- [TASK MATERIAL]:
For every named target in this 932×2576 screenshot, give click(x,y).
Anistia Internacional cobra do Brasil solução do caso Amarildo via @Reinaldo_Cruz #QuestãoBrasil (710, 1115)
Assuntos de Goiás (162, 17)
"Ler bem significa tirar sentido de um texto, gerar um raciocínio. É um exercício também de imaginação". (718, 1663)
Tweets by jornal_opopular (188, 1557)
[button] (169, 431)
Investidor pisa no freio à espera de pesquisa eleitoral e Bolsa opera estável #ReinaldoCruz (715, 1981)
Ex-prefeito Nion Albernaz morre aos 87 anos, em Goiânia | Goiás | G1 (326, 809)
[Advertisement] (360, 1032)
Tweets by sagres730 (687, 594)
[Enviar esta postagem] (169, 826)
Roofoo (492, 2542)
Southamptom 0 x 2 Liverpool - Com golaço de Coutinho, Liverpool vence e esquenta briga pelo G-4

- [AIM OF THE TASK]: Write the material above out in full, exactly as it reads.

- [RESPONSE FOR THIS EXERCISE]:
For every named target in this 932×2576 screenshot, give click(x,y).
Anistia Internacional cobra do Brasil solução do caso Amarildo via @Reinaldo_Cruz #QuestãoBrasil (710, 1115)
Assuntos de Goiás (162, 17)
"Ler bem significa tirar sentido de um texto, gerar um raciocínio. É um exercício também de imaginação". (718, 1663)
Tweets by jornal_opopular (188, 1557)
[button] (169, 431)
Investidor pisa no freio à espera de pesquisa eleitoral e Bolsa opera estável #ReinaldoCruz (715, 1981)
Ex-prefeito Nion Albernaz morre aos 87 anos, em Goiânia | Goiás | G1 (326, 809)
[Advertisement] (360, 1032)
Tweets by sagres730 (687, 594)
[Enviar esta postagem] (169, 826)
Roofoo (492, 2542)
Southamptom 0 x 2 Liverpool - Com golaço de Coutinho, Liverpool vence e esquenta briga pelo G-4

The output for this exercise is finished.